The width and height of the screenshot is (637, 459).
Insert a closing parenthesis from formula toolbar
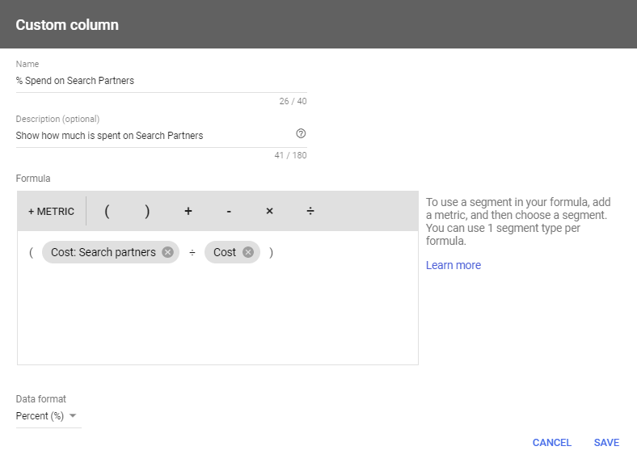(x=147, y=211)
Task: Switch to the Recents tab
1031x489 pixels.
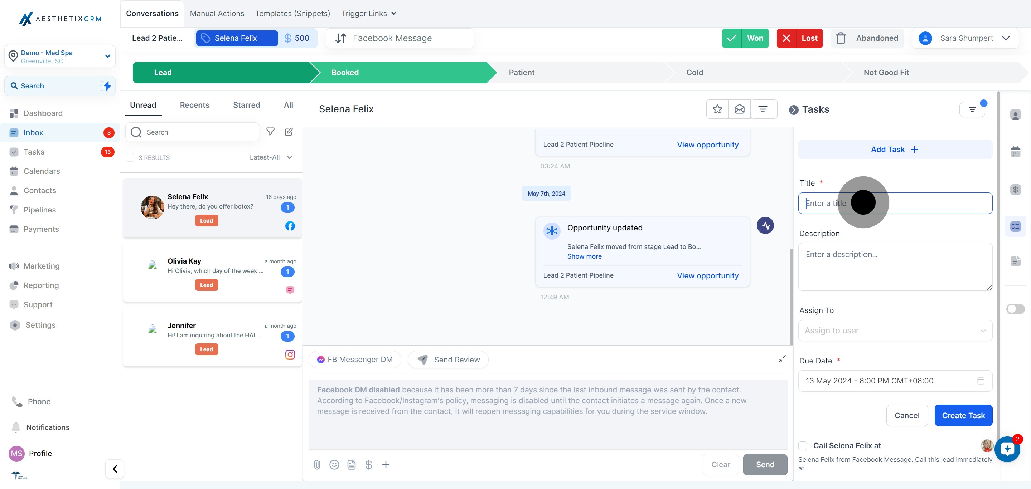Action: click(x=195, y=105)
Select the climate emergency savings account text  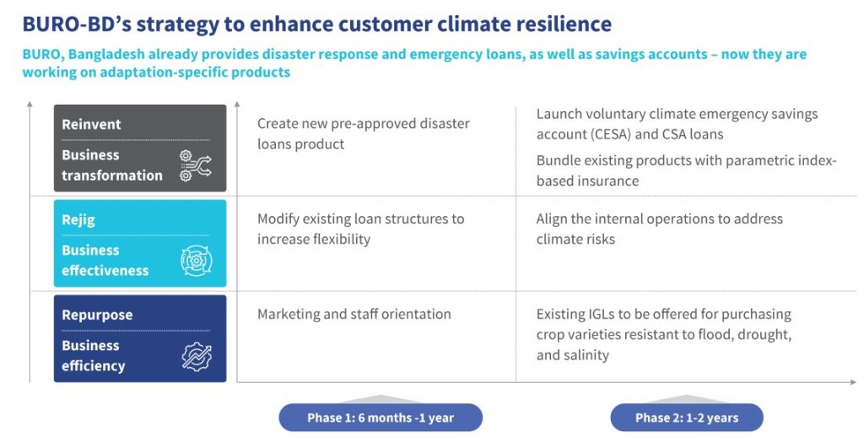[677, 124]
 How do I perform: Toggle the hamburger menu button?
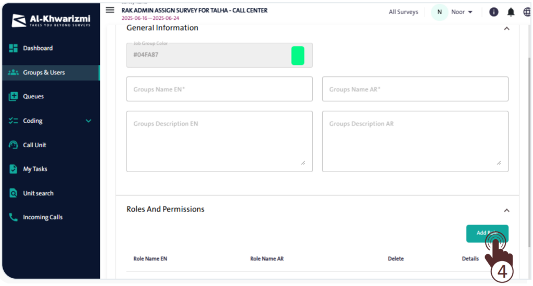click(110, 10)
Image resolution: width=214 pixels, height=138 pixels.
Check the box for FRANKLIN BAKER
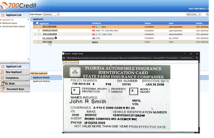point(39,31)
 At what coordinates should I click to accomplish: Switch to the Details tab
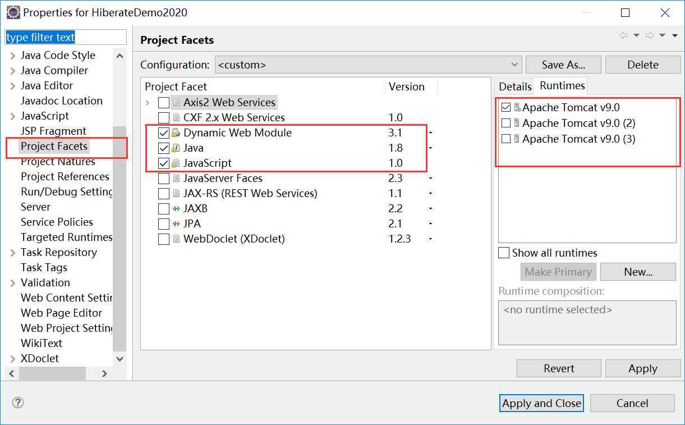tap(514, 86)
·····
GIVEN PROBLEM -> Turn everything from the line containing "How do I perform: Toggle" down to the end of the records into a JSON list of strings, one string per line, skipping blank lines. Leave the pictures out of the list.

REPLY ->
[
  " How do I perform: Toggle the hamburger menu button?",
  "click(110, 10)",
  "Image resolution: width=214 pixels, height=138 pixels.",
  "Check the box for FRANKLIN BAKER",
  "point(39,31)",
  " At what coordinates should I click to accomplish: Switch to the Details tab",
  "tap(514, 86)"
]